В действительности, из всех маленьких усилий, из которых, как мозаика из смальты, каждый день складывалась Машина беременность, только самое первое удалось относительно легко и сразу — решив, возвращаясь из дома тем же поездом назад в Петербург, бросить курить, она оставила на столике купе пачку сигарет, придавила сверху зажигалкой и через неделю почти не вспоминала о сигаретах.

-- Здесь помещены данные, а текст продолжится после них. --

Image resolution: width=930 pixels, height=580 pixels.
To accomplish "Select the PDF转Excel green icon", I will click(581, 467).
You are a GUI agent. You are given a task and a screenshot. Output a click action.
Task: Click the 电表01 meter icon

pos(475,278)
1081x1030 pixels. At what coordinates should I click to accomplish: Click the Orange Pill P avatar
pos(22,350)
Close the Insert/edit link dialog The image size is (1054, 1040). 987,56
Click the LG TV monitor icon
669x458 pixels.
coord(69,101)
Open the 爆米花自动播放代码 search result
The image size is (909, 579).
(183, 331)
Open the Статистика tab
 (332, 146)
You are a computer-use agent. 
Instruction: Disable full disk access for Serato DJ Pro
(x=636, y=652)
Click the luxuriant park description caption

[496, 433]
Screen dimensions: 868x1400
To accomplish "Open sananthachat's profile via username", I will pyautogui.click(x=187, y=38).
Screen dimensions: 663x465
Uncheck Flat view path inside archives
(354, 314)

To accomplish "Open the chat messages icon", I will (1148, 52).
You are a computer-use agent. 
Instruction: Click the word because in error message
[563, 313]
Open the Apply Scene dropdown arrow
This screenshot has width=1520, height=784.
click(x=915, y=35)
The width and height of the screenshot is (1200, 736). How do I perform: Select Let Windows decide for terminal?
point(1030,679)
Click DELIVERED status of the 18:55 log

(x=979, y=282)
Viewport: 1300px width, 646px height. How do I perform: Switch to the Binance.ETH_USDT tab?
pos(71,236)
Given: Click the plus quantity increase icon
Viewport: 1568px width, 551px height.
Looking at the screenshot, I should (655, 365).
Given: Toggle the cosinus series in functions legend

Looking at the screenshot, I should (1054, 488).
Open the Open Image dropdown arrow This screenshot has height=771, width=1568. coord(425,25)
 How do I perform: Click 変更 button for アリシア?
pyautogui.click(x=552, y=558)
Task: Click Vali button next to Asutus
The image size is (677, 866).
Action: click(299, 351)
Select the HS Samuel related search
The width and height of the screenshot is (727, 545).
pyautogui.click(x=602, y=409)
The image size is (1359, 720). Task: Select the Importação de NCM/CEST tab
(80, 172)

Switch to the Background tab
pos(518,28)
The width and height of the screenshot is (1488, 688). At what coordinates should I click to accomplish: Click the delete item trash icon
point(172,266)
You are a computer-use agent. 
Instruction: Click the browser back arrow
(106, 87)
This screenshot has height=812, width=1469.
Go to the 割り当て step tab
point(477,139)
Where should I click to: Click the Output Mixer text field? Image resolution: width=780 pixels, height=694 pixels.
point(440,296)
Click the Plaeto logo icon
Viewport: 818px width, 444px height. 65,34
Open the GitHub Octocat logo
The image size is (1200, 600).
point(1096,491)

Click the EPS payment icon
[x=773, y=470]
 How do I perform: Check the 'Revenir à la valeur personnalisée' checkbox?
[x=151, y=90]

Уже следующая задача — забеременеть — оказалась куда как более трудной.
Рома встретил Машу — невыспавшуюся, зато трезвую — на вокзале, они позавтракали и поехали на север. Маша забралась на заднее сиденье, чтобы хоть в машине, может быть, немного подремать. Ехали молча: Рома отдавал дань Машиной угрюмости; Маше, угрюмой и отупелой, было не до Роминого беспокойства. Где-то на полдороге Рома заглянул в наклоненное зеркало: не спишь? Маша мыкнула. Рома еще помялся и сказал наконец, что из-за этих трех дней тут кавардак небольшой, разброд и шатание, в общем, кто-то уехал с базы, кто-то наоборот, ну и Дашка тоже, короче прикатила, ну и… понимаешь, я же не начальник, я не могу ее выставить… Маша не отвечала так долго, что Рома решил уже, что она все-таки спит. На самом деле Маша, тормозившая после бессонной ночи, никак не могла понять, что ей нужно ответить. Она уже составила было фразу о том, что коль скоро он взрослый мальчик, а Даша — его, пусть и бывшая (если и впрямь так), женщина, то ему следовало бы разобраться с ней самому, она даже открыла рот, начала что-то говорить, осеклась, а Рома поймал в зеркале отражение ее опухших глаз — и тут ей пришло в голову, что, конечно, он не может сам всего этого не понимать, но раз, понимая, все-таки отказывается разбираться сам, то зачем ей его воспитывать? — тем более что теперь это бессмысленнее всего. Поэтому, отвечая на его вопросительное а? — Маша выпалила мгновенно (как бывает после долгого трудного размышления) пришедшее в голову: что ж ты так поздно сказал? заехали бы к тебе, хоть потрахались бы. Рома опешил, но скоро облегченно залопотал про то, что закончим съемки, тогда уже… не посреди же работы устраивать тут… — но Маша уже наконец заснула.